Passage for review:
# # # # #

In LTE, uplink and downlink resources are typically allocated to individual UEs in blocks that may referred to as resource blocks. In the time domain, each resource block has a duration corresponding to one sub-frame (1 ms). In the frequency domain, each resource block consists of a group of 12 sub-carriers that are used together to form OFDM symbols. Typically, the 1 ms duration of a resource block accommodates 14 OFDM symbols, each spanning 66.7 microseconds, with a 4.69 microsecond guard band (cyclic prefix) added to help avoid inter-symbol interference.
The smallest unit of air interface resources is the resource element. Each resource element corresponds to one sub-carrier and one OFDM symbol. Thus, a resource block that consists of 12 sub-carriers and 14 OFDM symbols has 168 resource elements. Most of the resource elements in each resource block are available to carry user data. However, some of the resource elements are reserved for certain functions. For example, in each downlink resource block, a certain number of resource elements (e.g., 8 resource elements) are used to transmit reference signals, and a certain number of resource elements (e.g., resource elements in the first one to four OFDM symbols) are used for control channels.

# # # # #

Entries supplied:
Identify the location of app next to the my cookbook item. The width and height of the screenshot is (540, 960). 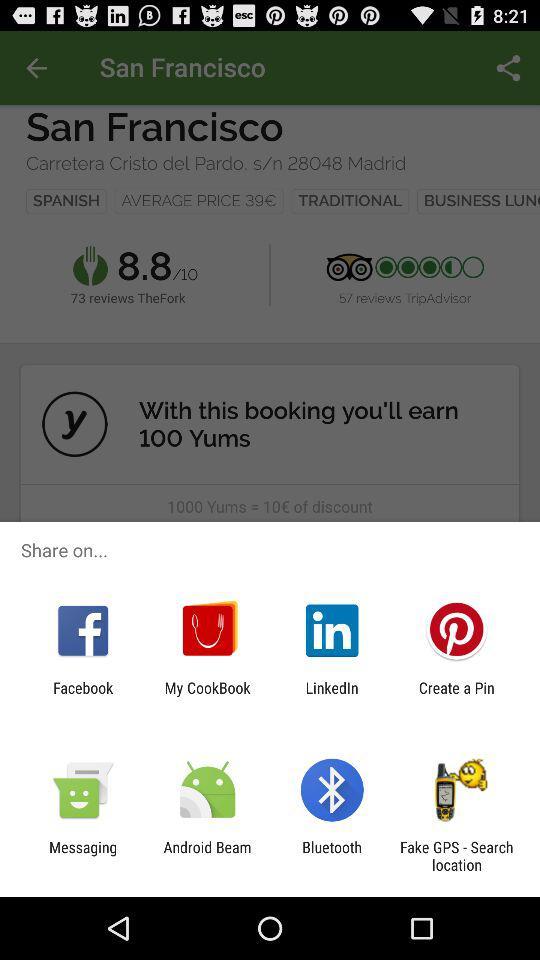
(332, 696).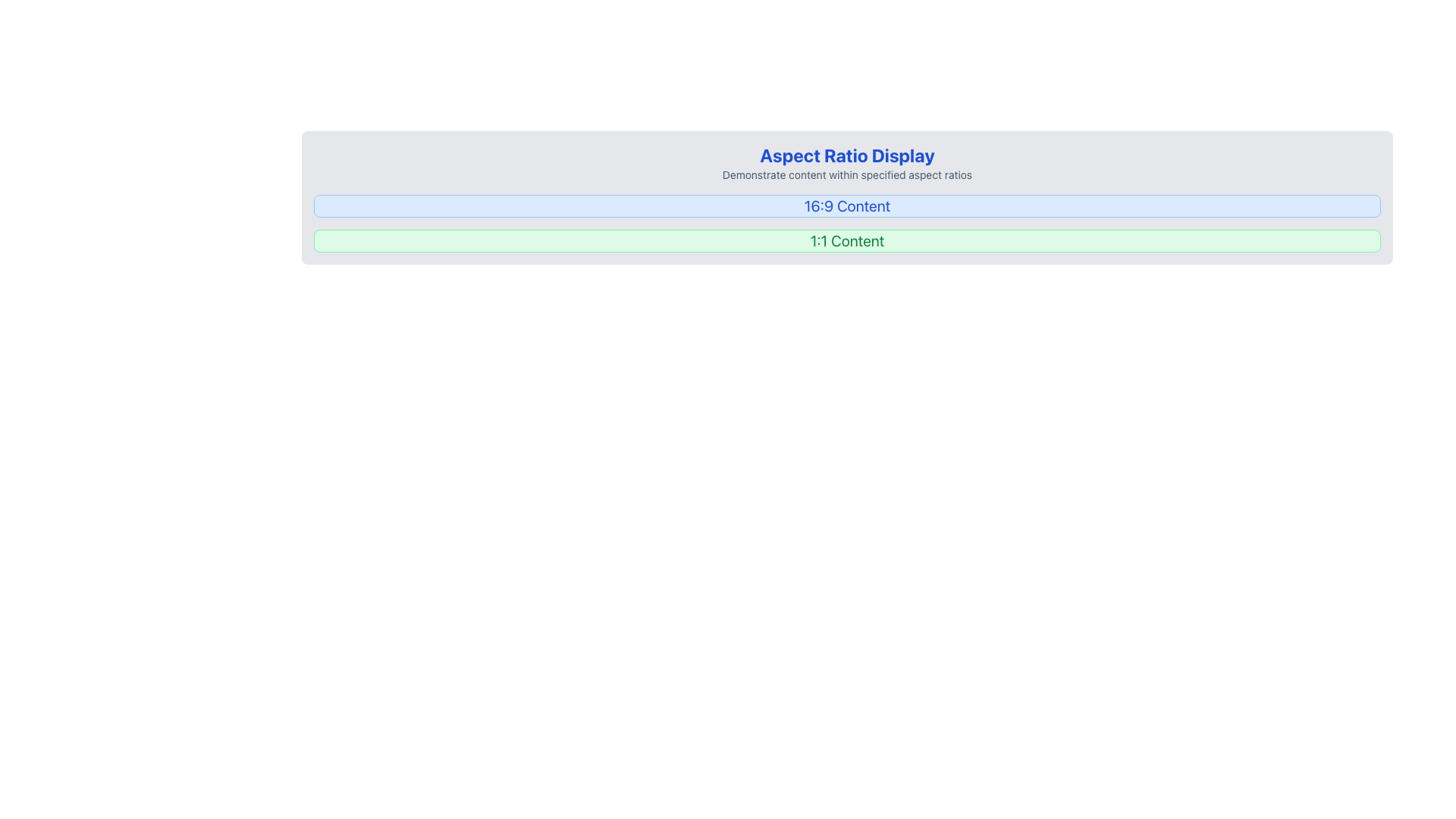 This screenshot has height=819, width=1456. What do you see at coordinates (846, 240) in the screenshot?
I see `the Display box labeled '1:1 Content' with a light green background and green border, located under the 'Aspect Ratio Display' banner` at bounding box center [846, 240].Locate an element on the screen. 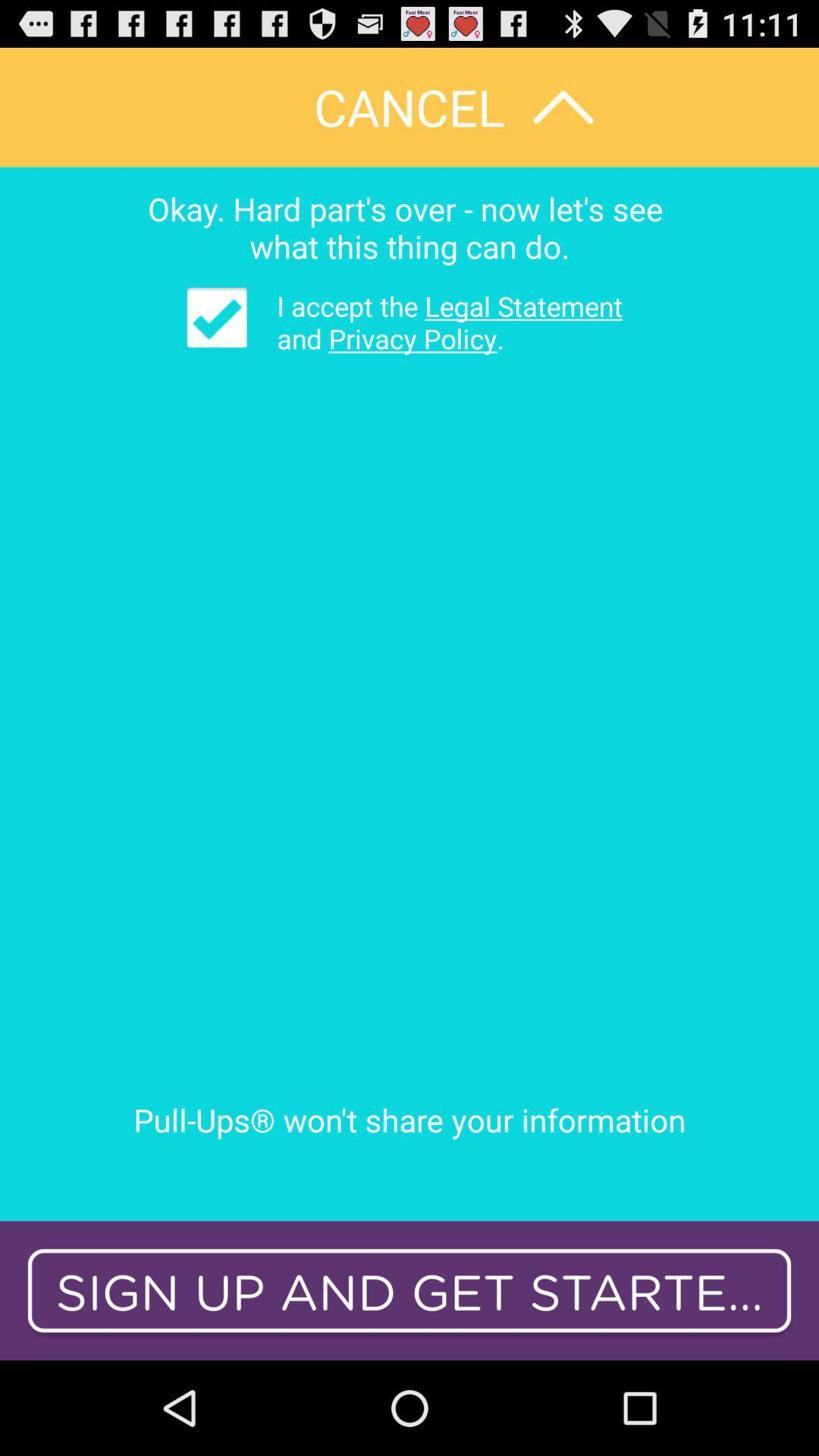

# # # # #

Brief: Reproduce everything from "In LTE, uplink" down to "avoid inter-symbol interference." in the passage on LTE resource blocks, word for word. The rows have nothing to do with the passage on LTE resource blocks.

Task response:
In LTE, uplink and downlink resources are typically allocated to individual UEs in blocks that may referred to as resource blocks. In the time domain, each resource block has a duration corresponding to one sub-frame (1 ms). In the frequency domain, each resource block consists of a group of 12 sub-carriers that are used together to form OFDM symbols. Typically, the 1 ms duration of a resource block accommodates 14 OFDM symbols, each spanning 66.7 microseconds, with a 4.69 microsecond guard band (cyclic prefix) added to help avoid inter-symbol interference.